Those who haven’t taken a moment to think about how a trust can pass on their legacy to loved ones after passing on, may eventually be making a vital mistake. Trusts are an impactful component of any estate plan, and it a influential tool in seeing that your assets are handled how you prefer after your departure. Trusts are powerful tool that can be utilized to obtain more control over how wealth and belongings are transferred to future generations.
What a Trust Does
To take this point further, it is important to note that a trust is a legal document that includes instructions for how assets are to be given to beneficiaries after death. There are several types of trusts, each created to help obtain a certain goal. Many people consult with an estate planning professional for advice as to which kind of trust is in their best interest.

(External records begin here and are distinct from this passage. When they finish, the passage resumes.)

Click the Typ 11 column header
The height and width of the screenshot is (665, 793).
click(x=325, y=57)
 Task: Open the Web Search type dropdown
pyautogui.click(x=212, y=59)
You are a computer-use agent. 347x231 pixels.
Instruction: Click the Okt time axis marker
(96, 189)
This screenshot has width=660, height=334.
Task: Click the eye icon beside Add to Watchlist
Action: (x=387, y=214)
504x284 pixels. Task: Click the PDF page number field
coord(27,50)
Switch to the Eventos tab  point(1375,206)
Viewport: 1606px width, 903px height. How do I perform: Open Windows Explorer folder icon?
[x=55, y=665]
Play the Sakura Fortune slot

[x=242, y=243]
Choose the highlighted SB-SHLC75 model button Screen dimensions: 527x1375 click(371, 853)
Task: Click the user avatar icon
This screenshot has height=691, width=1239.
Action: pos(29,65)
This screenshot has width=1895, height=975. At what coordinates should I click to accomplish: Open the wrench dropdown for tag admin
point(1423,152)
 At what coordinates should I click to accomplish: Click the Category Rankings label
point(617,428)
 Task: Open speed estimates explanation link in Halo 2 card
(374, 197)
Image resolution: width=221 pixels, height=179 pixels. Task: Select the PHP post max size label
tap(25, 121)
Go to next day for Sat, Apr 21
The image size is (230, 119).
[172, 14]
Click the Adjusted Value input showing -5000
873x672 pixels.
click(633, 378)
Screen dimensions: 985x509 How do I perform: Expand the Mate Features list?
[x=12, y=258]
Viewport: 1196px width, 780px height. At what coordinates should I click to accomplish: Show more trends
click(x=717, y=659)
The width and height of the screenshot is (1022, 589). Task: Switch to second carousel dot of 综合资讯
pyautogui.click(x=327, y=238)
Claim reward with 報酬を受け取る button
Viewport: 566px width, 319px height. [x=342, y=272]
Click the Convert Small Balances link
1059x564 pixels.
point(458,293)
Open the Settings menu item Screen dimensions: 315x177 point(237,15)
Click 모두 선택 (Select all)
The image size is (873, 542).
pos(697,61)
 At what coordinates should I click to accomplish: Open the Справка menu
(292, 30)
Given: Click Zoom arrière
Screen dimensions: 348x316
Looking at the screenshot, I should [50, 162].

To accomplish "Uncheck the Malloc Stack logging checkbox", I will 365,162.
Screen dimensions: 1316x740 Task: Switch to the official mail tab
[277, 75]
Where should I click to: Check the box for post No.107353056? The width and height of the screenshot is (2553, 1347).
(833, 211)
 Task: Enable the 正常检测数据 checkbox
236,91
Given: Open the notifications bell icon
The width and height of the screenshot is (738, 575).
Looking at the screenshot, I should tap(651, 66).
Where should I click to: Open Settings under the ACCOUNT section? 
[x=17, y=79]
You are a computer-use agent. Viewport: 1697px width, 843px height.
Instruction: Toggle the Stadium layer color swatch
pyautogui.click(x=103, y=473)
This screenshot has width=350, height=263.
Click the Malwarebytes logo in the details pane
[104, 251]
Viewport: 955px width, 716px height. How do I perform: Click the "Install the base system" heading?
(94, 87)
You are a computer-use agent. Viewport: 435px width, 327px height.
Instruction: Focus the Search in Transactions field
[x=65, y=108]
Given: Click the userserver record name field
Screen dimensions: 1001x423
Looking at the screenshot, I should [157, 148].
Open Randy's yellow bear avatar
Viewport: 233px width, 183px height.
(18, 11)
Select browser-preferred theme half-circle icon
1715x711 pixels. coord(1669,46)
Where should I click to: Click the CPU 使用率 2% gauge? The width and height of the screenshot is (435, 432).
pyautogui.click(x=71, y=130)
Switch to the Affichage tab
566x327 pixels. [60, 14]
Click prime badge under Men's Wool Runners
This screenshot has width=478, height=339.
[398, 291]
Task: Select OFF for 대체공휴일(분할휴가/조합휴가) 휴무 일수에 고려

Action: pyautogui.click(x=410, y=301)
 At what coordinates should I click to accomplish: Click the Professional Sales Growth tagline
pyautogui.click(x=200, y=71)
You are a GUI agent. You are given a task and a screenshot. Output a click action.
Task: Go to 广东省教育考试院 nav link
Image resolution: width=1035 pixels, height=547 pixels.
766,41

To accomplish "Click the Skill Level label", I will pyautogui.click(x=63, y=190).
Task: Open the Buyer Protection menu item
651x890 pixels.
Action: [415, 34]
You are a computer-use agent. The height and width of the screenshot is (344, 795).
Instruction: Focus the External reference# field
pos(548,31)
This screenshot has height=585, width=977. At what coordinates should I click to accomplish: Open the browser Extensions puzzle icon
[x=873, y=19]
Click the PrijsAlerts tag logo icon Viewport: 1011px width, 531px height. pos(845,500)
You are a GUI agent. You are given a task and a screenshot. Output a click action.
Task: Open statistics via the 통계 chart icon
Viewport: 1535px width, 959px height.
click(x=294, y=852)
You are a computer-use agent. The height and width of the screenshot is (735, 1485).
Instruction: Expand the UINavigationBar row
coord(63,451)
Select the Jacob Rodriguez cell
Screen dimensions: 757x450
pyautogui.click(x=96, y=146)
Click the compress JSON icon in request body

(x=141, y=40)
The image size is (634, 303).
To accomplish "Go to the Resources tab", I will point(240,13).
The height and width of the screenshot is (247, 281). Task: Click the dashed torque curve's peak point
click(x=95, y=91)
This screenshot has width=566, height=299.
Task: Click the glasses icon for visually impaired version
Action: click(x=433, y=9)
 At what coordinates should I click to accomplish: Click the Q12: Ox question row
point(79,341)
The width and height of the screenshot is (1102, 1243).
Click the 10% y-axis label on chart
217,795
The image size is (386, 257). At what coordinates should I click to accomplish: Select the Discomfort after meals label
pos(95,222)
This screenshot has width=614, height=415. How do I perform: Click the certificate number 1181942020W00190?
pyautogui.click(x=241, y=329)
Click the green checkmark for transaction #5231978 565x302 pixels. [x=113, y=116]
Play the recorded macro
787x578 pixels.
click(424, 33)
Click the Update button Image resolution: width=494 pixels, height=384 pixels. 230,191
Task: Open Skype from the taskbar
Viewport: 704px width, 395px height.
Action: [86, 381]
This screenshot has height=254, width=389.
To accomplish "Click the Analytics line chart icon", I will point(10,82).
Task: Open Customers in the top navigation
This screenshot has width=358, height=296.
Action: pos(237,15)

The Benefits of Establishing a Trust
Trusts help people preserve wealth, helps reduce estate taxes for married spouses, and ensures that retirement-related assets are distributed as you so wish. An effective trust is one that both reflects your preferences, in addition safeguarding your wealth until it lands in the hands of your loved ones. The benefits of establishing a trust include:
- Wealth can be easily and privately transferred to heirs. In some cases, assets go through what is called “probate”, which can delay loved ones from getting their fair share. Additionally, probate can be expensive and the process is public knowledge.
- Preserve assets for heirs and/or charities. Those with substantial assets may want to create an irrevocable trust in their lifetime (which means the grantor is not permitted to change the trust after being established). The benefit to this is that the grantor’s estate is minimally impacted by estate taxes, if at all.
- Building a legacy to pass on. Ultimately, the purpose of creating a trust can be emotional for many. It is imperative that people established a trust so what they have built in their lifetime is passed on to the loved ones who they want to have it.
- More control over how assets are distributed. Through setting up a trust, the grantor can write down their preferences for how they want their legacy to be passed on to the next generation (including both tangible and intangible assets). Those who want a portion of assets to go to a charity, can designated so in their trust.
- Ensure retirement assets are transferred as planned. A grantor may be worried that a beneficiary for a retirement account will liquidate it and accumulate a large income tax obligation for the year. To reduce that concern, limitations on withdrawals from the account can be enforced.
- Assets are kept in the family. If a surviving spouse remarries, assets could benefit the new family over the other loved ones. Those who are worried about this, can talk with an estate planning professional about how to include a qualified terminable interest property (QTIP) provision into their trust.